* [Assignment]: Leaving out the images, repeat all the lines below exactly.

[Given data — start]

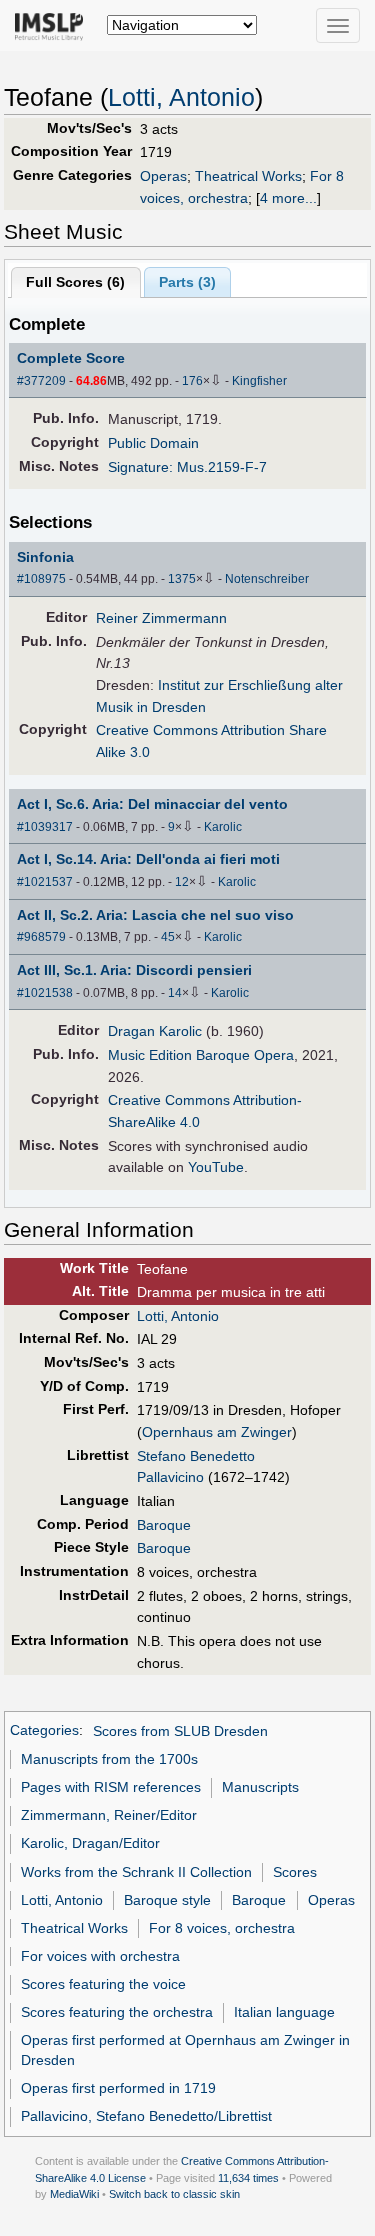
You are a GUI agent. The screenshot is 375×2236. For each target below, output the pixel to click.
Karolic (223, 827)
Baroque (164, 1525)
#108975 (41, 579)
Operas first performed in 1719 (118, 2088)
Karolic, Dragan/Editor (90, 1843)
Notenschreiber (267, 579)
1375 (182, 579)
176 (192, 381)
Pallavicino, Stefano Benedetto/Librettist (146, 2116)
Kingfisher (259, 381)
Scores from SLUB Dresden (180, 1731)
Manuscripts (260, 1787)
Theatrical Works (248, 176)
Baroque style (167, 1900)
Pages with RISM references (111, 1787)
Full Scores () (75, 282)
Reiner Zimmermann (161, 618)
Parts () (187, 282)
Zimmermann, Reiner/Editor (109, 1815)
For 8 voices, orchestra (222, 1928)
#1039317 (45, 827)
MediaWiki (74, 2194)
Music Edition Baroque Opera (201, 1055)
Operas (163, 176)
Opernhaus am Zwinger (217, 1432)
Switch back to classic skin (174, 2194)
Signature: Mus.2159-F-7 (187, 467)
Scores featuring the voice (103, 1984)
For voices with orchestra (100, 1956)
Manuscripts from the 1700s (109, 1759)
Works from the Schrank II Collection (136, 1872)
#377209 (41, 381)
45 (168, 937)
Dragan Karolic (155, 1031)
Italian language (284, 2012)
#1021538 (45, 993)
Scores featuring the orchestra (117, 2012)
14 (175, 993)
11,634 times (248, 2178)
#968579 (41, 937)
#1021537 (45, 882)
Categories (44, 1731)
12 (182, 882)
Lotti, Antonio (181, 97)
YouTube (216, 1167)
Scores (295, 1872)
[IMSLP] (53, 25)
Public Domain (153, 443)
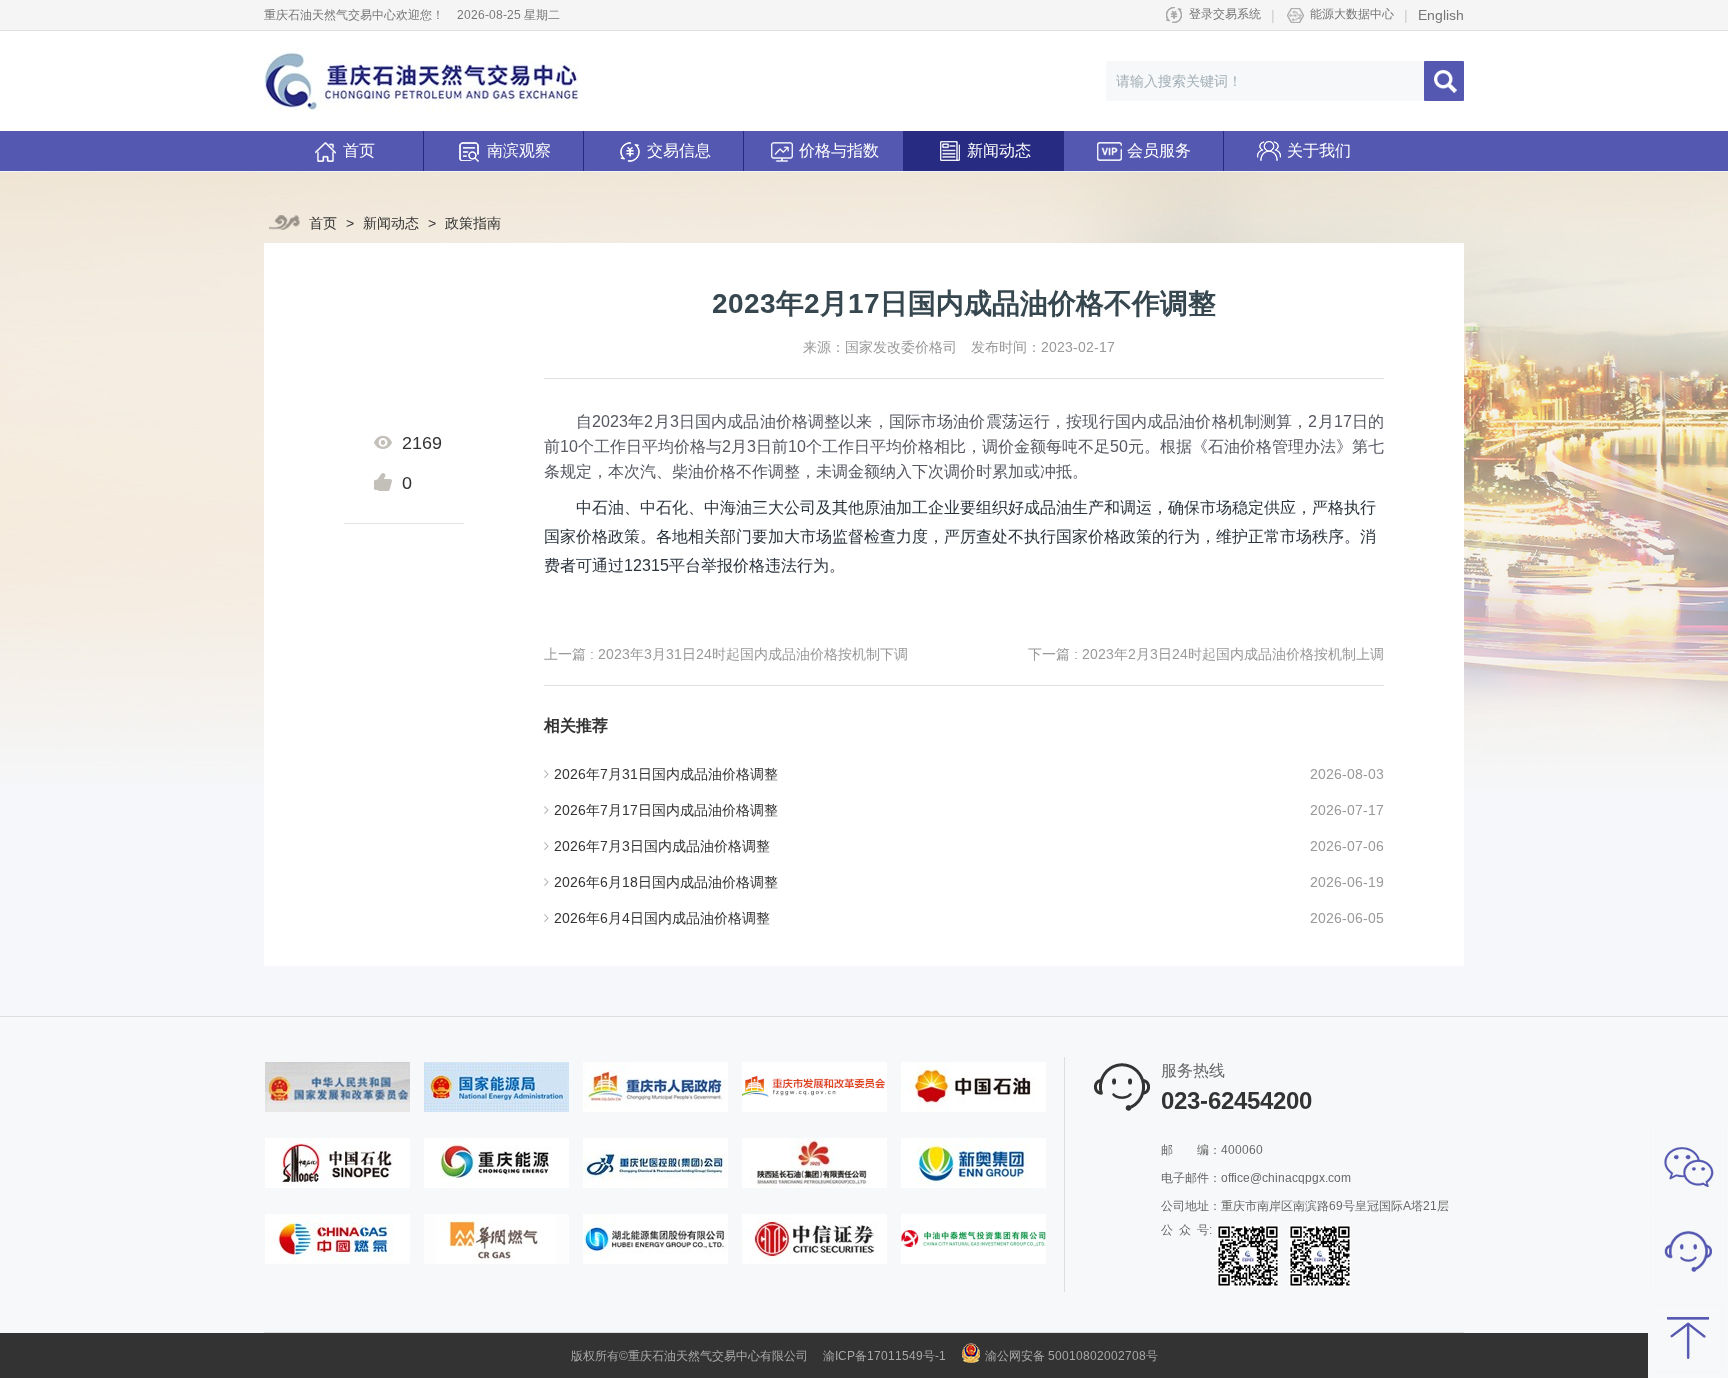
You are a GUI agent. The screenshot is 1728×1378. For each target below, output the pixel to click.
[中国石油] (973, 1086)
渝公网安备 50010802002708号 (1071, 1356)
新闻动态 (999, 150)
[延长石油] (814, 1162)
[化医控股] (655, 1162)
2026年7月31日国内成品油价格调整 (666, 774)
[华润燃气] (496, 1238)
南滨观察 (519, 150)
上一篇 (726, 654)
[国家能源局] (496, 1086)
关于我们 (1319, 150)
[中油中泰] (973, 1238)
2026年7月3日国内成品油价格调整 (662, 846)
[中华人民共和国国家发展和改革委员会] (337, 1086)
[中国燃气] (337, 1238)
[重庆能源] (496, 1162)
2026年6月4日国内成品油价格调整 (662, 918)
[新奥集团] (973, 1162)
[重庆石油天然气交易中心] (421, 81)
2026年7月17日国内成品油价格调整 (666, 810)
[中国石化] (337, 1162)
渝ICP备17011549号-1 (884, 1356)
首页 (359, 150)
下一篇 (1206, 654)
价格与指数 (839, 150)
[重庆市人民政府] (655, 1086)
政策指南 (473, 223)
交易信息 (679, 150)
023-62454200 (1236, 1100)
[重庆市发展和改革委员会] (814, 1086)
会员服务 (1159, 150)
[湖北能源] (655, 1238)
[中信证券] (814, 1238)
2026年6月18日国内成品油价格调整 (666, 882)
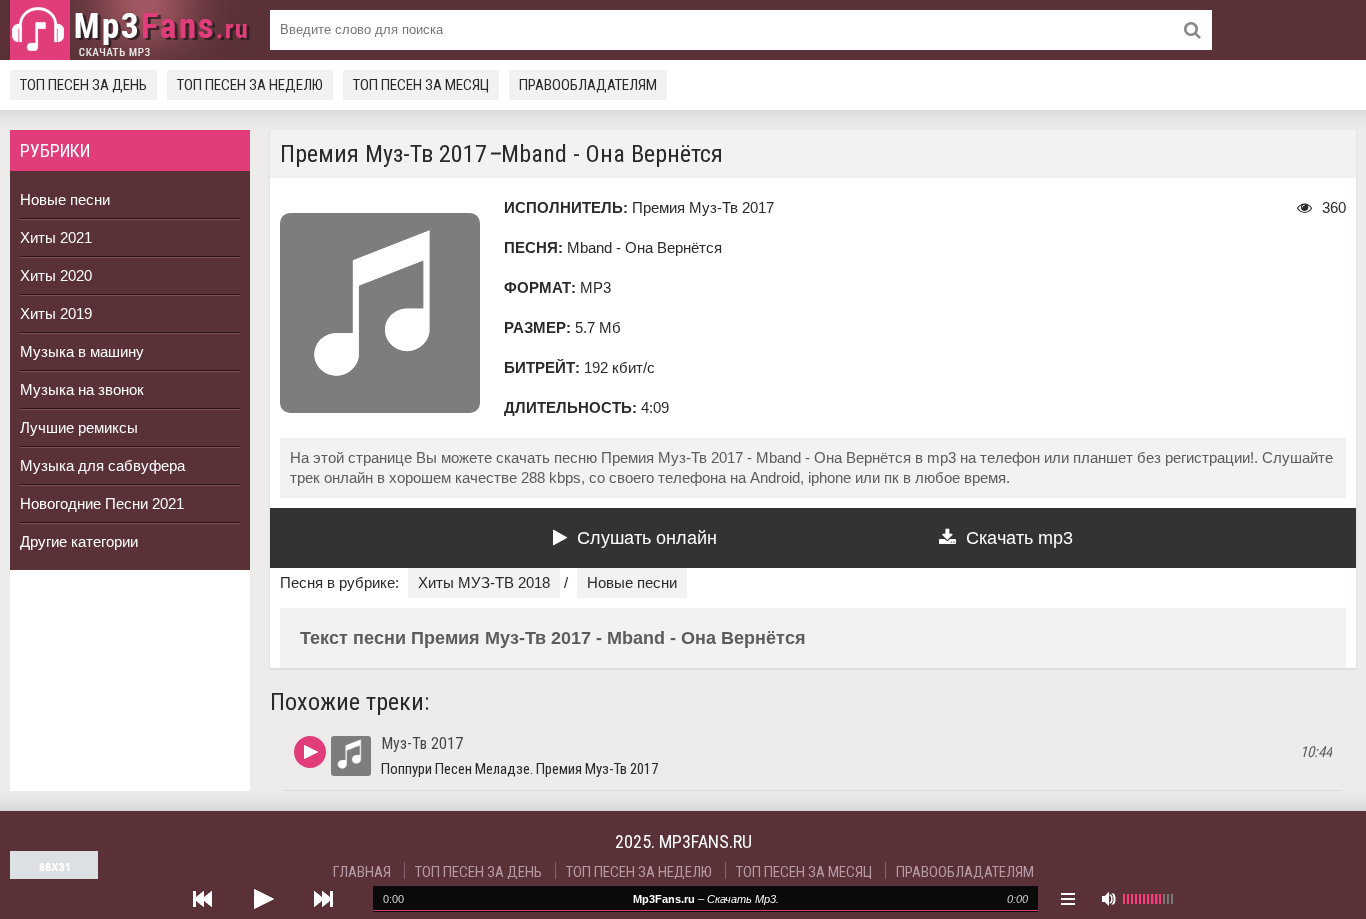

[Given data — finish]

* [Solution to this problem]:
You are a GUI agent. The screenshot is 375×2236. For each target below, output the pixel to click.
Karolic (223, 827)
Baroque (164, 1525)
#108975 (41, 579)
Operas first performed in 1719 (118, 2088)
Karolic, Dragan/Editor (90, 1843)
Notenschreiber (267, 579)
1375 (182, 579)
176 (192, 381)
Pallavicino, Stefano Benedetto/Librettist (146, 2116)
Kingfisher (259, 381)
Scores from SLUB Dresden (180, 1731)
Manuscripts (260, 1787)
Theatrical Works (248, 176)
Baroque style (167, 1900)
Pages with RISM references (111, 1787)
Full Scores () (75, 282)
Reiner Zimmermann (161, 618)
Parts () (187, 282)
Zimmermann, Reiner/Editor (109, 1815)
For 8 voices, orchestra (222, 1928)
#1039317 (45, 827)
MediaWiki (74, 2194)
Music Edition Baroque Opera (201, 1055)
Operas (163, 176)
Opernhaus am Zwinger (217, 1432)
Switch back to classic skin (174, 2194)
Signature: Mus.2159-F-7 (187, 467)
Scores featuring the voice (103, 1984)
For voices with orchestra (100, 1956)
Manuscripts from the 1700s (109, 1759)
Works from the Schrank II Collection (136, 1872)
#377209 (41, 381)
45 (168, 937)
Dragan Karolic (155, 1031)
Italian language (284, 2012)
#1021538 (45, 993)
Scores featuring the orchestra (117, 2012)
14 (175, 993)
11,634 times (248, 2178)
#968579 (41, 937)
#1021537 (45, 882)
Categories (44, 1731)
12 (182, 882)
Lotti, Antonio (181, 97)
YouTube (216, 1167)
Scores (295, 1872)
[IMSLP] (53, 25)
Public Domain (153, 443)
You are a GUI agent. The screenshot is 1728×1378. For each target below, output the pixel to click.
[中国石油] (973, 1086)
渝公网安备 50010802002708号 (1071, 1356)
新闻动态 (999, 150)
[延长石油] (814, 1162)
[化医控股] (655, 1162)
2026年7月31日国内成品油价格调整 (666, 774)
[华润燃气] (496, 1238)
南滨观察 (519, 150)
上一篇 (726, 654)
[国家能源局] (496, 1086)
关于我们 (1319, 150)
[中油中泰] (973, 1238)
2026年7月3日国内成品油价格调整 (662, 846)
[中华人民共和国国家发展和改革委员会] (337, 1086)
[中国燃气] (337, 1238)
[重庆能源] (496, 1162)
2026年6月4日国内成品油价格调整 (662, 918)
[新奥集团] (973, 1162)
[重庆石油天然气交易中心] (421, 81)
2026年7月17日国内成品油价格调整 (666, 810)
[中国石化] (337, 1162)
渝ICP备17011549号-1 (884, 1356)
首页 (359, 150)
下一篇 (1206, 654)
价格与指数 (839, 150)
[重庆市人民政府] (655, 1086)
政策指南 (473, 223)
交易信息 (679, 150)
023-62454200 (1236, 1100)
[重庆市发展和改革委员会] (814, 1086)
会员服务 (1159, 150)
[湖北能源] (655, 1238)
[中信证券] (814, 1238)
2026年6月18日国内成品油价格调整 (666, 882)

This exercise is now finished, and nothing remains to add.